かつてなにかのきっかけで興り、発展することもなく消滅することもなく漫然と存在し続けた村。
もはや、住人ですら今現在どちらの領土だったかを把握していない、そんな土地である。
主産業は麦と芋。その他、育てやすい野菜を中心に農業主体。
肉は猟師が狩ってくるが、全体から見ればやはり草食主体な食生活。
そんな村近くの丘の上に、不釣り合いに巨大な屋敷があり。
俺はその屋敷の倉庫を貸し与えられ、異世界での不慣れな生活を始めたのだった。
屋敷で働く運びとなった俺だが、それはあくまでアナスタシア様の独断。
説明兼改めて自己紹介は必要とのことで、腹拵えの後に住人は屋敷のリビングへと集結していた。

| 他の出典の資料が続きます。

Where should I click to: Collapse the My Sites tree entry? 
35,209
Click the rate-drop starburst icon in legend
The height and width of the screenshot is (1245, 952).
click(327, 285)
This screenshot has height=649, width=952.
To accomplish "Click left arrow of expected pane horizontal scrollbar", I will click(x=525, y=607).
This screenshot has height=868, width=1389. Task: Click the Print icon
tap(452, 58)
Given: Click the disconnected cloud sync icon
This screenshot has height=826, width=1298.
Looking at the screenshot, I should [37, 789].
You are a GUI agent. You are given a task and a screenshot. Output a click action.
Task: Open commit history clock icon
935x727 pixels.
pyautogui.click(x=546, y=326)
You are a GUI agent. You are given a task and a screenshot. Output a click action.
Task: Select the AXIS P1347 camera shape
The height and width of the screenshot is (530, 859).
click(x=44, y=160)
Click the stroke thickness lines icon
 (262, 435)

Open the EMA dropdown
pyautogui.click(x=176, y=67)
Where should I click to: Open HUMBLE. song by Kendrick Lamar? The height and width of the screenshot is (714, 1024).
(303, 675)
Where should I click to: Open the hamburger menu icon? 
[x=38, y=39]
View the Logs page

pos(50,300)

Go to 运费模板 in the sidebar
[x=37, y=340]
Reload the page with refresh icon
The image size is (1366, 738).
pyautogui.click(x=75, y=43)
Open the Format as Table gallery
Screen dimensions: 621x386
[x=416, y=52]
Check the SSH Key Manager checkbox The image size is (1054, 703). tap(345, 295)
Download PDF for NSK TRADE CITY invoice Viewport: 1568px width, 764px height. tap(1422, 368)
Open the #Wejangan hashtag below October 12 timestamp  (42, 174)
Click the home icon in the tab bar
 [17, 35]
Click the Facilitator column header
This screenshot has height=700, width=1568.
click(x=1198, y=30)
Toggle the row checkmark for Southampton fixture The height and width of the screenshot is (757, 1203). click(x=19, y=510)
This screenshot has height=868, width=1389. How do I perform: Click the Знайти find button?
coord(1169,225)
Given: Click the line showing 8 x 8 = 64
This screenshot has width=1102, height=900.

煌びやかな調度品が並ぶ室内はどこの貴族だと問いたいほど絢爛であり、それでいて嫌味さはない。
いや、あるいはただの金持ちではなく、本当に貴族か?
「どうしたの?」
「いえ、文化の違いは大きいなとつくづく感じまして」
日本の現代文明で生きてきた俺がヨーロッパ的な中世文明の一般人として振る舞うのは、ハードルがあまりに高過ぎた。
「ピンとこないのだけれど、貴方は別の世界の人間なのね?」
そう俺に改めて確認してくるのは、真っ白な婦人、アナスタシア様。
その傍らでは母親のドレスにしがみ付く、婦人の娘のソフィー嬢。
ツインテールが愛らしい、将来が楽しみな少女である。
あと家主で夫人の夫のガイル。
「俺だけ適当じゃないか?」
「気のせいだろう」
仕方がないのでもう少し解説すると、この男はガイル。婦人の夫でソフィー嬢の父親である。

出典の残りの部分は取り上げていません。